This 1930 Alfa Romeo Mille Miglia poster celebrates the fourth year in which this magnificent endurance motor race was held.
I first stumbled upon a picture of this lovely Vittorio Jano designed Alfa Romeo 1750 some years ago in an Italian Alfa Romeo book, and wanted to use the image as reference for a new poster. But I needed some background information about the car’s achievements to feed me ideas how I might build the design, and not being an Italian speaker I looked to the internet.
And here I found a wonderful story about the 1930 Mille Miglia event in which the charismatic Italian driver Tazio Nuvolari (on the right) cheekily overtook his great rival Achille Varzi, also driving an Alfa, by sneaking up in the dark with his headlights turned off, only turning them back on after he had passed Varzi. Of course, I couldn’t resist using this excellent yarn as the basis for my design, despite the fact that eyebrows are raised among the cognoscenti as to the accuracy of this version of events. But why let the facts get in the way of a good story?
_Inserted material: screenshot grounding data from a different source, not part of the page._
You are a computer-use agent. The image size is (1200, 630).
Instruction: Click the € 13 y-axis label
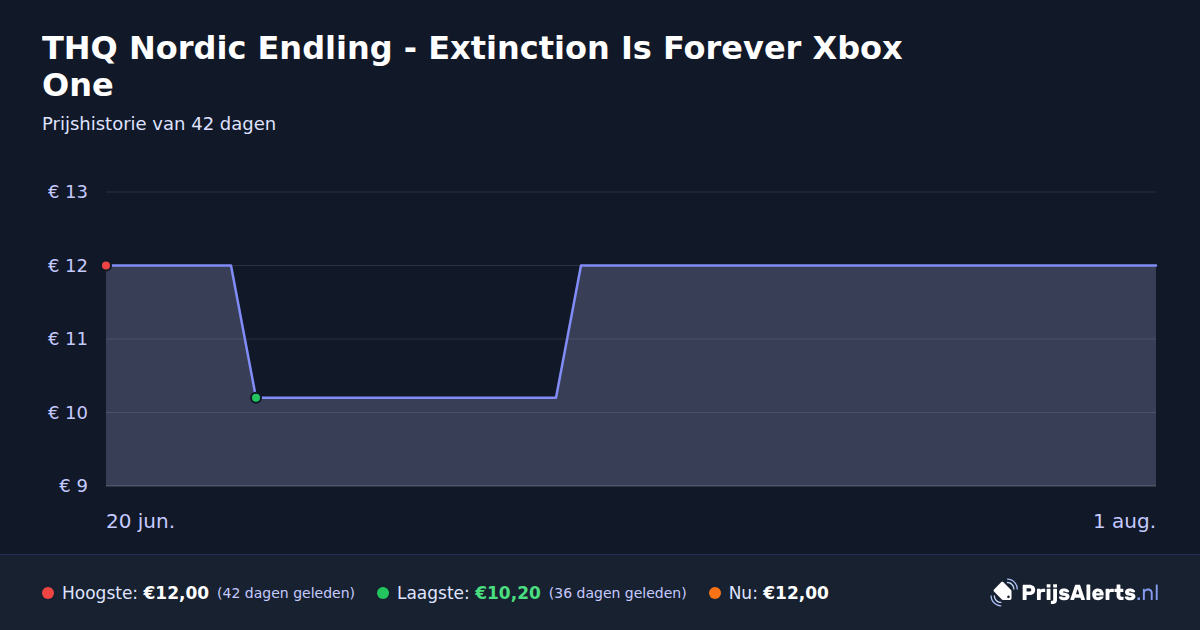68,192
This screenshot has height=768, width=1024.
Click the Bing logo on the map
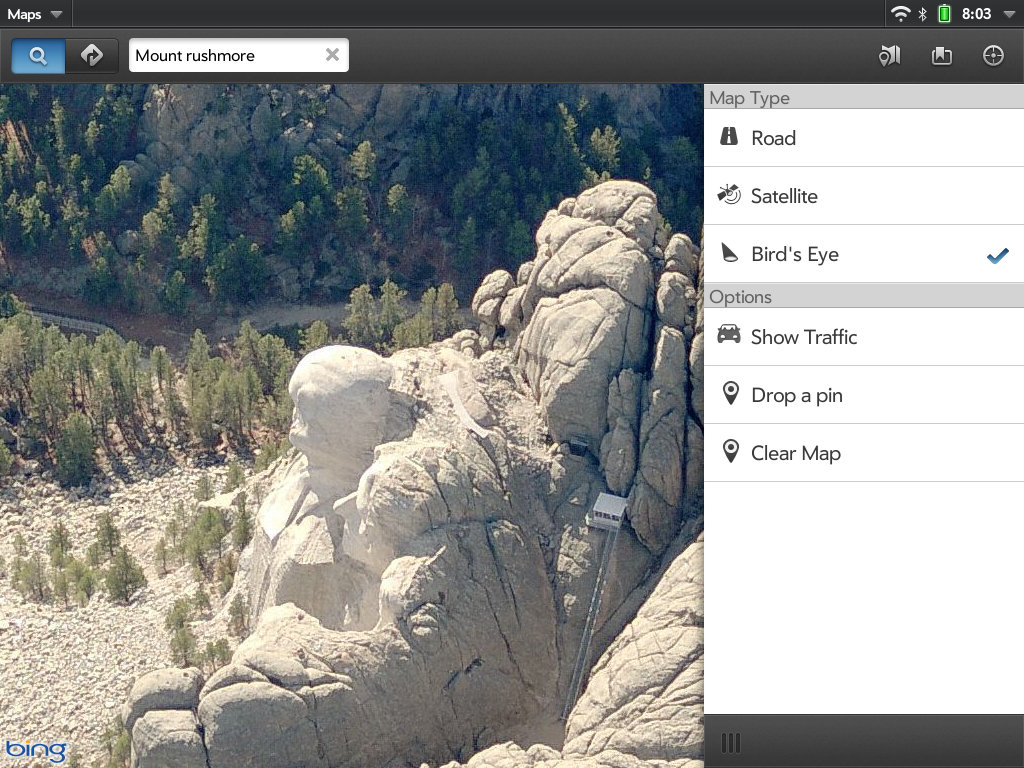click(36, 750)
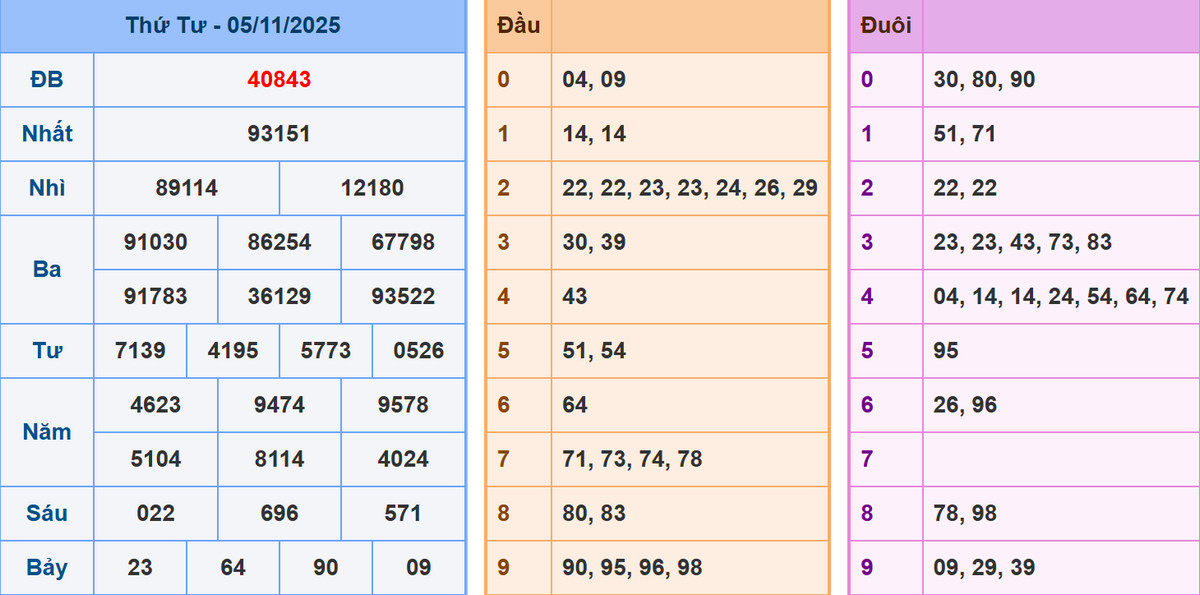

The Coppa delle Mille Miglia is run over a figure of eight course starting out from Brescia to Rome and back to Brescia; a distance, as the name suggests, of close to a thousand miles. After sixteen hours of racing Nuvolari beat Varzi by seven minutes to win the race, setting a new record average speed of 100 kph, and Alfa Romeos taking all of the first four places.
Later, Tazio Nuvolari was to say, rather boastfully, “It was a good race, and from Rome onwards I never had any doubt that I should win. The car was wonderful, and never gave a moment’s trouble. I could have driven much faster had I wished to do so. The hardest part of the race for me was when sig. Jano locked me up in a room at Bologna on the return journey and compelled me to rest for five minutes or more and had me washed and fed. I was in such a frenzy to get off that I almost fought with the pit attendants. I was much too excited to listen to arguments that I had the race in the hollow of my hand and could afford to take it easy.”
This particular poster has been my most popular design by a considerable distance and is still selling well.